Gürcan Onat: Bu paket aslında bir pansumandır. Bir ameliyat değil. Böyle kökten değişimler olmadığı mühdetçe de eleştiriler devam edecektir. Ancak yeni anayasa yapıldıktan sonra, hayallerimizdeki Türkiye’ye yakınlaşmış olacağız. İşte bu yargı reformunda da günübirlik bazı sıkıntıları çözme telaşı ile hükümet bu güne gelmiş oldu. Doğru veya yanlış hükümet bir şeyler yapmaya çalışıyor. Komple meclis bakıldığında, bu gibi konularda tüm milletvekillerinden,partilerden aynı performansı beklemek gerekir. Herkesi aynı ciddiyetle ilgilendiren bir konu çünkü. Darbeci yapı henüz bitmedi. Uzantıları hala devam ediyor. Anayasa ne olmalı diyince, öncelikle insan hakları geliyor. Ülkede yaşan herkesi eşit olarak kabul etmek gerekiyor.
Murat Köylü: Adalet zihni ile ilgili şöyle bir üçlüden bahsedilir. Üretici adalet, dağıtıcı adalet ve onarıcı adalet olmak üzere. Farklı ülkelerde, farklı zamanlarda ortaya çıktığı söylenir. Türkiye'ye bakıldığında, Türkiye'deki adalet zihninin daha çok ödetici olduğu görülür. İntikam üzerinden, hapsetmek üzerinden bir adalet duygusu var. Beklenen şeyse; adaletin onarıcı davranması. Toplumun sosyal yönünü, bireysel sorunları çözücü ve hiçbir kesim veya kişiyi şeytanlaştırmadan bütün sorunların yapısal olduğunun farkına vararak ve buna göre davranan bir adalet olmalı. Türkiye’ye bakıldığında, özellikle KCK operasyonları ve hatta Ergenekon operasyonları kapsamında, intikam duygusunun devam ettiğini görüyoruz. Yargı reformundan bahsediyoruz, ama bakıldığında hayal kırıklığı yaratacak bir reform. Reform dedikleri aslında reform bile değil, hatta gündeme getirilmesi gereken bir şey bile değil. Sorunlara çözüm değil. Eğer gerçekten yargı reformu yapmak isteniyorsa, yargı paradigmasında reform yapmak isteniyorsa, hukuki olarak tanımlamak için insan kavramını genişletmek gerekir. Dezavantajlı grupların, hassas grupların olduğu ve son derece büyük mağduriyetler yaşadığı Türkiye’de, bunları da insan hakları kavramına katmak gerekir. LGBT grupları, mülteciler,kadınlar, engelliler gibi grupların kişi haklarını da gözetmek gerekir.
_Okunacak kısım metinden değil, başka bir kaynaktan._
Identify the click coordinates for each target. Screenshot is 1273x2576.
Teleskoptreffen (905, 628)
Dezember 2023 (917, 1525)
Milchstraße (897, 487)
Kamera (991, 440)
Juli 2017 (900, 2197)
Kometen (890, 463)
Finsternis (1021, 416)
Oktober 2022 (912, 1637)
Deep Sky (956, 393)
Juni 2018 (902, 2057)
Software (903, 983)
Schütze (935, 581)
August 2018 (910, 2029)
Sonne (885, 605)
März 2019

Mahmut Tanal: 2003 yılında TBMM ile TRT arasında bir sözleşme yapılmıştı. Bu sözleşmeye göre, TRT saat 19’a kadar süren meclis çalışmalarını yayınlayabilecekti. 2011’e kadar bu sözleşme yerine getirilmedi. Ancak 12 Haziran 2011’den sonra Meclis Başkanlığı ile TRT sözleşmeyi uygulamaya soktu. Uygulamaya sokuldu çünkü, meclis çalışmalarından halkın haberi olmasın diye. TRT mecliste hangi partilerin iyi yada kötü ne söylediğini, ne gibi çalışmaların yapıldığını halka aktarıyordu. Ama bu sözleşmenin uygulamaya sokulmasıyla, TRT artık 19:00’dan sonra yayın yapamıyor hale geldi. Ve artık eleştiri alabilecek konular yada bakanlıklarla ilgili gensoru önerileri hep bu saatten sonraya bırakılıyor. Anayasa deniliyor, şu anda 1980 anayasası aynı durmuyor. Bu güne kadar 118 maddesi değişmiştir. Değişmeyen maddelerde n duyulan bir rahatsızlık varsa, önce bunu belirlemek gerekiyor. Dünyada halkla beraber anayasalar değiştirildi. Öncelikle antidemokratik yasaların ayıklanması gerekiyor. Seçim barajı, terörle mücadele yasası, özel yetkili mahkemeler gibi… Önce bu gibi maddeler değişmeli ki, anayasa değişebilsin.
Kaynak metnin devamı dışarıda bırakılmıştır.